Muitos tutores tem dúvidas e podem cometer equívocos na hora de alimentar os pets. Descubra o que está por trás de alguns mitos
A forma correta de alimentar os pets é uma preocupação de muito tutores. Alguns conceitos relacionados ao tema geram dúvidas e influenciam no comportamento dos donos com seus cães e gatos. Conheça as verdades científicas sobre os mitos da nutrição animal.
Considerando os milhares de anos de evolução e domesticação, é importante pensar que esses animais passaram por transformações fisiológicas, anatômicas e comportamentais.
Evolução animal
“A nutrição é um dos pilares da saúde. Muitos tutores ainda são influenciados por percepções que não refletem a realidade atual. Quando explicamos como os gatos e os cães evoluíram e quais são as suas necessidades, abrimos espaço para decisões mais conscientes, que favoreçam a qualidade de vida”, afirma Luciano Trevizan, veterinário especialista em nutrição da Universidade Federal do Rio Grande do Sul.

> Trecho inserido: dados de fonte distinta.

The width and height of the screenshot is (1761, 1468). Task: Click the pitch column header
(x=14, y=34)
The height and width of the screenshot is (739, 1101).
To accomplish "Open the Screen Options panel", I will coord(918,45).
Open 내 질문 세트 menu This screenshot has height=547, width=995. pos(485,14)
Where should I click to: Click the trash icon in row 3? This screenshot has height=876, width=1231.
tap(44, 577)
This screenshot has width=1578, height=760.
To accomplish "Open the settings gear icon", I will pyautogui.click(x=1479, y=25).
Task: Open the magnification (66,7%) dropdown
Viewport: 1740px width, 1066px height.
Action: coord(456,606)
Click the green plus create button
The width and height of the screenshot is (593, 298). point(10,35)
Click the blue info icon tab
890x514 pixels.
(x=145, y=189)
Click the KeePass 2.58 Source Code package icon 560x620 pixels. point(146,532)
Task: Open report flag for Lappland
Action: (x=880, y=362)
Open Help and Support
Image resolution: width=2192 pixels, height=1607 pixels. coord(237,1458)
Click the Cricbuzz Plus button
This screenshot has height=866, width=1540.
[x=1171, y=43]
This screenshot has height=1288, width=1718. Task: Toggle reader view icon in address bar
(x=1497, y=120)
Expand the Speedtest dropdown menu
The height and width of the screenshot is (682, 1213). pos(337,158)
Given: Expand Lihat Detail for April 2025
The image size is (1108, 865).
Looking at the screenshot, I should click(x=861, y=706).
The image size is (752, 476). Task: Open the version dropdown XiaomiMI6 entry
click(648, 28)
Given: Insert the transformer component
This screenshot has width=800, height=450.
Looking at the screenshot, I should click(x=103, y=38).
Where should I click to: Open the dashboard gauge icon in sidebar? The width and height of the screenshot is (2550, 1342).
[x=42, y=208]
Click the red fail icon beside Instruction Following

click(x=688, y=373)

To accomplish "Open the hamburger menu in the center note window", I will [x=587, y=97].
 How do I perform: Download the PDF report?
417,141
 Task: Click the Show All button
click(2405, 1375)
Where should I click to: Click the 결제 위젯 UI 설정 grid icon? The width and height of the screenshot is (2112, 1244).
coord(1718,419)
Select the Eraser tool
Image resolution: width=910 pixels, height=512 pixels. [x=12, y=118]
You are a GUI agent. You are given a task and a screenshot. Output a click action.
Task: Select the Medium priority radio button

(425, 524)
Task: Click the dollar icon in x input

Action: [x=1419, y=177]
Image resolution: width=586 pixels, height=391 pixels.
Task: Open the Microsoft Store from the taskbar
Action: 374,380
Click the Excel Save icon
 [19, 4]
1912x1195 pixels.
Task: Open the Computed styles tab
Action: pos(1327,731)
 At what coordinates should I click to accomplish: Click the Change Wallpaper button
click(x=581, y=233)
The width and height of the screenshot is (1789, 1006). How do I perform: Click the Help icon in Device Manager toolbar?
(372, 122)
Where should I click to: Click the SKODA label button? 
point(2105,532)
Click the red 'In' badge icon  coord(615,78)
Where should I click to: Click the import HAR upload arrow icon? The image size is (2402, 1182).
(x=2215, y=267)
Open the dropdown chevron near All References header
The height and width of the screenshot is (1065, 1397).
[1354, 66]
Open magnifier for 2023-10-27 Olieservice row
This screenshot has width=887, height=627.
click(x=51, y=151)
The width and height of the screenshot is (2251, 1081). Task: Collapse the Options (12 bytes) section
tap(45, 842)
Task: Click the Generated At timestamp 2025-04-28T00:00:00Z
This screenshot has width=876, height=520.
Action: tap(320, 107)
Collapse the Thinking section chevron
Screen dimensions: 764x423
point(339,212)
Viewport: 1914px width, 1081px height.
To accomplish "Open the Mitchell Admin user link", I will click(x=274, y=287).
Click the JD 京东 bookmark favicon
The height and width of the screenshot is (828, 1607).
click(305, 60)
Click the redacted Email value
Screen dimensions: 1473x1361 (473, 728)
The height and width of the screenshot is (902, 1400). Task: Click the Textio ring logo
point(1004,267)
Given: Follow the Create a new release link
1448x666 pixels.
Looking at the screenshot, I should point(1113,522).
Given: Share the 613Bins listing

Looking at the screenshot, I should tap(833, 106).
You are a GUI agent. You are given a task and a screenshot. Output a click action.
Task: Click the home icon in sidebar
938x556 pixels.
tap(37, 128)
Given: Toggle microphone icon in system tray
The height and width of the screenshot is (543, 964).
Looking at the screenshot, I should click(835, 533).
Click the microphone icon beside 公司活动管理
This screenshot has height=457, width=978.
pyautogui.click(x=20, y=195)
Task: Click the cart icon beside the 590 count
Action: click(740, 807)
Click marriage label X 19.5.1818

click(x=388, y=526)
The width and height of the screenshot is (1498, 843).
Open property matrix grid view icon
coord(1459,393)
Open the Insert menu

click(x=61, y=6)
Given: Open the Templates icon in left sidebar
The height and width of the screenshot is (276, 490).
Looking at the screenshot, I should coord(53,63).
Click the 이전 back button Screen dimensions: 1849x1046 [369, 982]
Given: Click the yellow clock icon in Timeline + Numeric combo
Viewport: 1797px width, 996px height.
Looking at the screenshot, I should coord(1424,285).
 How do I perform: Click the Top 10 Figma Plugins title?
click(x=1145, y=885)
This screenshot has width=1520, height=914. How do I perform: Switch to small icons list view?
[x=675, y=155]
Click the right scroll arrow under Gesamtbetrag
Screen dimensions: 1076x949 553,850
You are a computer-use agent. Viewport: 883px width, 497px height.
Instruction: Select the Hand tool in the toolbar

Justamente por conta disso, eles são diferentes de lobos e felinos selvagens. Tomar decisões que estejam de acordo com os ancestrais não faz sentido, pois as necessidades destes não são as mesmas das espécies atuais.
Os carboidratos e proteínas vegetais
Outra questão que entra no debate é relacionada aos carboidratos que estão nos alimentos voltados para os pets. É preciso que os tutores entendam que eles são parte dessas formulações pois auxiliam no fornecimento adequado de energia para os pets.
Algumas pessoas podem associar que, assim como é para os humanos, esses macronutrientes estão ligados ao ganho de peso. Mas, nesse caso, o sobrepeso e a obesidade têm mais relação com o alto consumo de calorias diárias.
O ganho de peso não tem relação direta com os carboidratos
Apesar de também causarem dúvidas, as proteínas vegetais — como soja e feijão — podem ser fáceis de digerir e ainda fornecer todos os aminoácidos essenciais que os pets necessitam. O ponto principal está em manter o equilíbrio na alimentação, e não na origem da proteína.
Subprodutos de origem animal
Os subprodutos de origem animal também são vistos de forma equivocada quando se trata da nutrição pet.
De acordo com uma publicação do Metrópoles, esses produtos, como peles e ossos, recebem esse nome porque não são, de forma direta, destinados ao consumo humano. Porém, isso não significa que não são seguros e nutritivos para cães e gatos.
Segundo Carla Pistori, da Royal Canin Brasil, há um grande perigo quando a nutrição animal é discutida sob a ótica humana. “Gatos e cães têm necessidades nutricionais muito diferentes das nossas, por isso, um dos princípios centrais é priorizar os nutrientes, e não ingredientes específicos”, conclui.